#### Dataset extract
□ □ □ □ □ □ □

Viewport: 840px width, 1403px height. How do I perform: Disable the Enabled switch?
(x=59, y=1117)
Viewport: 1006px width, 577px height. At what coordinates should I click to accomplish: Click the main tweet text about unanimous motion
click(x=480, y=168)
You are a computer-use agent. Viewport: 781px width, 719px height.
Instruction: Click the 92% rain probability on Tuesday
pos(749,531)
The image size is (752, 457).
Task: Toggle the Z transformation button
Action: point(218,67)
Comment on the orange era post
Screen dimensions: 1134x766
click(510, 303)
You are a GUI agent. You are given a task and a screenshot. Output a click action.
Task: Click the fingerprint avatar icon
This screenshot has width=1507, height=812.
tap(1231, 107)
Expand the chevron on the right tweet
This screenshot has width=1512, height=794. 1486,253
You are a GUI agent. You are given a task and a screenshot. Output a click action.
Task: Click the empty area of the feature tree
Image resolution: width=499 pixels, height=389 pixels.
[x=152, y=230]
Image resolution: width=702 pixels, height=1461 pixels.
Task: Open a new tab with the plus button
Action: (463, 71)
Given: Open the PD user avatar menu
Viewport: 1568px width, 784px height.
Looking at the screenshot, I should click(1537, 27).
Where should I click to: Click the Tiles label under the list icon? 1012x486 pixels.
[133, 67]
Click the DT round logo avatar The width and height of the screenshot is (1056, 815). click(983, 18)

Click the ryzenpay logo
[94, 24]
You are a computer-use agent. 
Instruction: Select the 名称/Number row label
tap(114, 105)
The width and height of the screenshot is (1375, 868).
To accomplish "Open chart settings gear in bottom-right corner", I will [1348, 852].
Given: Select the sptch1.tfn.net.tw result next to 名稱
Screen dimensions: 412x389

□ □ □ □ □ □ □

#### Instructions for the task
Restate the data verbatim through the "You are a computer-use agent. Viewport: 781px" line.

#### Response to the task
Viewport: 840px width, 1403px height. How do I perform: Disable the Enabled switch?
(x=59, y=1117)
Viewport: 1006px width, 577px height. At what coordinates should I click to accomplish: Click the main tweet text about unanimous motion
click(x=480, y=168)
You are a computer-use agent. Viewport: 781px width, 719px height.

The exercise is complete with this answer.